● What to do
Return each of the rows below unchanged, character for character.

[BEGIN Records for the exercise]

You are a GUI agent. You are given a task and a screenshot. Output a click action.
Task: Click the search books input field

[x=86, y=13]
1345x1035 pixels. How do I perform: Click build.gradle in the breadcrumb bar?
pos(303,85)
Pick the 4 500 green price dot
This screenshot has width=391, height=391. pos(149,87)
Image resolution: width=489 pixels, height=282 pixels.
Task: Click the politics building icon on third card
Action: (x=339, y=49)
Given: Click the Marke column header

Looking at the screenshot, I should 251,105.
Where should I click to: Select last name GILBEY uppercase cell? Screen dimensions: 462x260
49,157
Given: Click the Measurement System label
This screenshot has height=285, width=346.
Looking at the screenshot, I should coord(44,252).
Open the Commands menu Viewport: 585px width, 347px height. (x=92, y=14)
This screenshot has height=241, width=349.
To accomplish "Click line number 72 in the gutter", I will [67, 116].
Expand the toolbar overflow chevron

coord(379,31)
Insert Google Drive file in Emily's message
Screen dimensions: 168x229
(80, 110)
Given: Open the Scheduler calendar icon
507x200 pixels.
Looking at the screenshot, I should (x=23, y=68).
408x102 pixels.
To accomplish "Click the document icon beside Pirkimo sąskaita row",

[END Records for the exercise]

● Answer to this task
You are a GUI agent. You are given a task and a screenshot. Output a click action.
Task: Click the search books input field

[x=86, y=13]
1345x1035 pixels. How do I perform: Click build.gradle in the breadcrumb bar?
pos(303,85)
Pick the 4 500 green price dot
This screenshot has width=391, height=391. pos(149,87)
Image resolution: width=489 pixels, height=282 pixels.
Task: Click the politics building icon on third card
Action: (x=339, y=49)
Given: Click the Marke column header

Looking at the screenshot, I should 251,105.
Where should I click to: Select last name GILBEY uppercase cell? Screen dimensions: 462x260
49,157
Given: Click the Measurement System label
This screenshot has height=285, width=346.
Looking at the screenshot, I should coord(44,252).
Open the Commands menu Viewport: 585px width, 347px height. (x=92, y=14)
This screenshot has height=241, width=349.
To accomplish "Click line number 72 in the gutter", I will [67, 116].
Expand the toolbar overflow chevron

coord(379,31)
Insert Google Drive file in Emily's message
Screen dimensions: 168x229
(80, 110)
Given: Open the Scheduler calendar icon
507x200 pixels.
Looking at the screenshot, I should (x=23, y=68).
408x102 pixels.
To accomplish "Click the document icon beside Pirkimo sąskaita row",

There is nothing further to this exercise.